Re: cluster-md mddev->in_sync & mddev->safemode_delay may have bug

Linux RAID subsystem development
 help / color / mirror / Atom feed

From: "heming.zhao@suse.com" <heming.zhao@suse.com>
To: Guoqing Jiang <guoqing.jiang@cloud.ionos.com>,
	linux-raid@vger.kernel.org
Cc: neilb@suse.com
Subject: Re: cluster-md mddev->in_sync & mddev->safemode_delay may have bug
Date: Thu, 16 Jul 2020 02:40:01 +0800	[thread overview]
Message-ID: <57e70970-814b-3a55-35cc-b1415a301895@suse.com> (raw)
In-Reply-To: <91c60c65-11c4-35e7-41d2-77a1febc3249@cloud.ionos.com>

Hello Guoqing,

Thank you for your kindly reply and review comments. I will resend that patch later.

Do you know who take care of cluster-md field in this mail list?
I want he/she to shed a little light on me.

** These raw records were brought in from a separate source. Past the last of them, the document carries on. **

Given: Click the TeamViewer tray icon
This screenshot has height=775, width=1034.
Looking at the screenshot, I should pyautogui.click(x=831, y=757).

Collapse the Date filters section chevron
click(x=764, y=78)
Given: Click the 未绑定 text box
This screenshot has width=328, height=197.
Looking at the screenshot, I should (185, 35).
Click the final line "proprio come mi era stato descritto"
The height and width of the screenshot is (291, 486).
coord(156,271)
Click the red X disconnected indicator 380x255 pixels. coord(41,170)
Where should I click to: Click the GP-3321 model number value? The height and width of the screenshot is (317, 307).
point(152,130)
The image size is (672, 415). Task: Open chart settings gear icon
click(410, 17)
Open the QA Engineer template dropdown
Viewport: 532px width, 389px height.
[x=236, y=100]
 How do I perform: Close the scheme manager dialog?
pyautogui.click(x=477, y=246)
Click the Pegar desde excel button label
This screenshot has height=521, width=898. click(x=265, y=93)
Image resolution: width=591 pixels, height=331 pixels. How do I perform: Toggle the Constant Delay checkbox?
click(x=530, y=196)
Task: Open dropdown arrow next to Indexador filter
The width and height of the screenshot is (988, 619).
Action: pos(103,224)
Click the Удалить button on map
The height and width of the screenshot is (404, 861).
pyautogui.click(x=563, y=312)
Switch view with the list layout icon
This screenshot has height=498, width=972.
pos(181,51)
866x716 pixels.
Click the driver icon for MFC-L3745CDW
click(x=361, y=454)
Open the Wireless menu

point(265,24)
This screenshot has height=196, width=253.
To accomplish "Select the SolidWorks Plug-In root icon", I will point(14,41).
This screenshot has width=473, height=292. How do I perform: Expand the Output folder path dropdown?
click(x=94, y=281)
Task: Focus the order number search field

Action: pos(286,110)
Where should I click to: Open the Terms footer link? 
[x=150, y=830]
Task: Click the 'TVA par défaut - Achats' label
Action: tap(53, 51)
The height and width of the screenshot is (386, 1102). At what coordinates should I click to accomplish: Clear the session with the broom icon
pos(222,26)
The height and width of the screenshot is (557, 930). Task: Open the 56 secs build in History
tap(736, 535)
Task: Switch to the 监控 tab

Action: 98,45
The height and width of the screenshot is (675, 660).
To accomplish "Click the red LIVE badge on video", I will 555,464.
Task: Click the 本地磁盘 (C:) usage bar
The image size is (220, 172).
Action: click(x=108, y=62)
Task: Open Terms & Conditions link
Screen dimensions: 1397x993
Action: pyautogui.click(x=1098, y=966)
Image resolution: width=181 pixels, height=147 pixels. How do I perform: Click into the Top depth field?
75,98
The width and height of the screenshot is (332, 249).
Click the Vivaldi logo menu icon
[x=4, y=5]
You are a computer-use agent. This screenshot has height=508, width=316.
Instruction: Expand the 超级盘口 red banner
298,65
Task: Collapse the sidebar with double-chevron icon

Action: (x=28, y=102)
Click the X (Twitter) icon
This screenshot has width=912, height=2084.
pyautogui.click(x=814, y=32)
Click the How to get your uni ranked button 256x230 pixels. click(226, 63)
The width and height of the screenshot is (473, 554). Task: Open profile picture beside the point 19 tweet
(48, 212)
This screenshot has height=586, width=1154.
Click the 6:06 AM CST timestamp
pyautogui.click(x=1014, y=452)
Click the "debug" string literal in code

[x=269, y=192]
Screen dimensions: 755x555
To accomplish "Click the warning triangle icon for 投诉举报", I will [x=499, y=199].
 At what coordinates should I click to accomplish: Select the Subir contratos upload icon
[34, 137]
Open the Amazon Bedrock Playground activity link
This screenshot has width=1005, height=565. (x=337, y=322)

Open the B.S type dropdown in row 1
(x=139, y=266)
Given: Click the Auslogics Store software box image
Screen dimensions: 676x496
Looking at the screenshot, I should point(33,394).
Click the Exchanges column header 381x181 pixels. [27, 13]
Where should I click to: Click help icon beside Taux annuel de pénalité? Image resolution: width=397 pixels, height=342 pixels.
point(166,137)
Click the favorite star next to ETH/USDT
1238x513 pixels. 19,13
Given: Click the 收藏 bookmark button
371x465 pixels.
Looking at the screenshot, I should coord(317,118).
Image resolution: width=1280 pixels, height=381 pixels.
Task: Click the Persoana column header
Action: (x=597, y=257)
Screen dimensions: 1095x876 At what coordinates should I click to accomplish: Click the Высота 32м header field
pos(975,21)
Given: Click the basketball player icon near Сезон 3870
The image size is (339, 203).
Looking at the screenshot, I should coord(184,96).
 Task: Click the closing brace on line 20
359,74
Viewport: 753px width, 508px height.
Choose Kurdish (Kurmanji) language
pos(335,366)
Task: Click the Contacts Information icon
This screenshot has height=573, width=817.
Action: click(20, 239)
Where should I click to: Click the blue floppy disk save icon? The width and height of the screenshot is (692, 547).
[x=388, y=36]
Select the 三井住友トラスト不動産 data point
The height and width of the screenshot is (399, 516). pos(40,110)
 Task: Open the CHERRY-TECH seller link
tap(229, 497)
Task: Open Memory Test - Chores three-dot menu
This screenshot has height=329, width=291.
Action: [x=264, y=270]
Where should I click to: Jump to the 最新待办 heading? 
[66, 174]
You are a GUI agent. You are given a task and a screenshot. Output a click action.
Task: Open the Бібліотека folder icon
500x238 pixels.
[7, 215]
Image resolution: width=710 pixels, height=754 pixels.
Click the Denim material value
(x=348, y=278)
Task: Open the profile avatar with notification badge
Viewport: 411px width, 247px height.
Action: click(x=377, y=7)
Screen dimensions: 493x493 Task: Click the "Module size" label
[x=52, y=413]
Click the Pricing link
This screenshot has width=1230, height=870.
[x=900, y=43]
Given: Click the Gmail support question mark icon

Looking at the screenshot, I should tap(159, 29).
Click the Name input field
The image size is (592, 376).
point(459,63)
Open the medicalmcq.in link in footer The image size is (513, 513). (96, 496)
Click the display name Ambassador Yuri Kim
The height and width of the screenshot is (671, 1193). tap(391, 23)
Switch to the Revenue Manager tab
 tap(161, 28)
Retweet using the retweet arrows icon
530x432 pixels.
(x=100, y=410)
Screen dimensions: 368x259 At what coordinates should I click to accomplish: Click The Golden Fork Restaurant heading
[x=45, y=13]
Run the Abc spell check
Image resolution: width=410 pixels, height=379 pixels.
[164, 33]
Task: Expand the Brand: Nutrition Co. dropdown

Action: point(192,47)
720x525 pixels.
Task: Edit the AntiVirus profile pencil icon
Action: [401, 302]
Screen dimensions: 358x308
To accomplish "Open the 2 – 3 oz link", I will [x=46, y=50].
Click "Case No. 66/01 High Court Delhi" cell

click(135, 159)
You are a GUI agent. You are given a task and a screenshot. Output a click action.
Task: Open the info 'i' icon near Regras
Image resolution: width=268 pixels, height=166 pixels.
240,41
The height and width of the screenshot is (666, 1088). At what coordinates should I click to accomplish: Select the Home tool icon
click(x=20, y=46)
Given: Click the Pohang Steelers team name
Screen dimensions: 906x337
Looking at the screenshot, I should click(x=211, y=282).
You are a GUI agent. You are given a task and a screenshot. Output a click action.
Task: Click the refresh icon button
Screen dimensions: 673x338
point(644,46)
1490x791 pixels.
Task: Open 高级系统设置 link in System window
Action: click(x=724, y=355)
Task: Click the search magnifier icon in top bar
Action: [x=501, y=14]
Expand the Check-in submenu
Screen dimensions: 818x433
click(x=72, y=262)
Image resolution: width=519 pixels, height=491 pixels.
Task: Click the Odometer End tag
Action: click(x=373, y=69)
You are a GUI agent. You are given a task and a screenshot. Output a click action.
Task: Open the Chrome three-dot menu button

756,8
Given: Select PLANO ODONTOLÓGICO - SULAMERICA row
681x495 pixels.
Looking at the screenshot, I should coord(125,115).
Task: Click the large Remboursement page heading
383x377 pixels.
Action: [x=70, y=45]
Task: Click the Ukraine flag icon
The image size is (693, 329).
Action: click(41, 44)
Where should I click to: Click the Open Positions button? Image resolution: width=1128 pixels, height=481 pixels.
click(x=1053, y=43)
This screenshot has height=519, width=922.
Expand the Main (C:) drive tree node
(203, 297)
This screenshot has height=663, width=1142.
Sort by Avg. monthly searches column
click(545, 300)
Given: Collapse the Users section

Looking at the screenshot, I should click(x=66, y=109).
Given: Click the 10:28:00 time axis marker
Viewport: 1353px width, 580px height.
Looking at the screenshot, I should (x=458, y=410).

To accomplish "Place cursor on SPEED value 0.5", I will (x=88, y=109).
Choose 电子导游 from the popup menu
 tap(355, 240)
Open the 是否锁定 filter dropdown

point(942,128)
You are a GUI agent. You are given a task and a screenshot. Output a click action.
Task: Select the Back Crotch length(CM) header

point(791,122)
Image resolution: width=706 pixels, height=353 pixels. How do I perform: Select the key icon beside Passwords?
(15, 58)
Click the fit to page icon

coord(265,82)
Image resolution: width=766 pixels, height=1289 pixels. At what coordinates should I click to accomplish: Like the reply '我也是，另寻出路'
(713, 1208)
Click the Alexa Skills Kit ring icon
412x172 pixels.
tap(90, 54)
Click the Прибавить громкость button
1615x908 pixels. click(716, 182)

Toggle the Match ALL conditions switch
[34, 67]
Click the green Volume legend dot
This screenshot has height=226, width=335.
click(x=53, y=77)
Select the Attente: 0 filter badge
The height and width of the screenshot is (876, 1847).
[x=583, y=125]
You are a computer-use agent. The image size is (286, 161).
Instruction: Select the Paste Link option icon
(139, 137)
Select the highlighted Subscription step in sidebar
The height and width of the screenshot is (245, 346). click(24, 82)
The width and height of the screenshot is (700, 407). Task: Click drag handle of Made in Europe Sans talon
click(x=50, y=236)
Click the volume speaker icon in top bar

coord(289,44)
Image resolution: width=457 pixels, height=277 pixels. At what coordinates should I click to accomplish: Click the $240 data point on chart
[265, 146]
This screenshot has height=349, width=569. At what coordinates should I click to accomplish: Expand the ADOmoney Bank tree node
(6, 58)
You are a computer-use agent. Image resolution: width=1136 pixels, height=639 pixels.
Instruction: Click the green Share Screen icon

On 7/16/20 2:17 AM, Guoqing Jiang wrote:
> On 7/15/20 5:48 AM, heming.zhao@suse.com wrote:
>> Hello List,
>>
>>
>> @Neil  @Guoqing,
>> Would you have time to take a look at this bug?
> 
> I don't focus on it now, and you need CC me if you want my attention.
> 
>> This mail replaces previous mail: commit 480523feae581 may introduce a bug.
>> Previous mail has some unclear description, I sort out & resend in this mail.
>>
>> This bug was reported from a SUSE customer.
>>
>> In cluster-md env, after below steps, "mdadm -D /dev/md0" shows "State: active" all the time.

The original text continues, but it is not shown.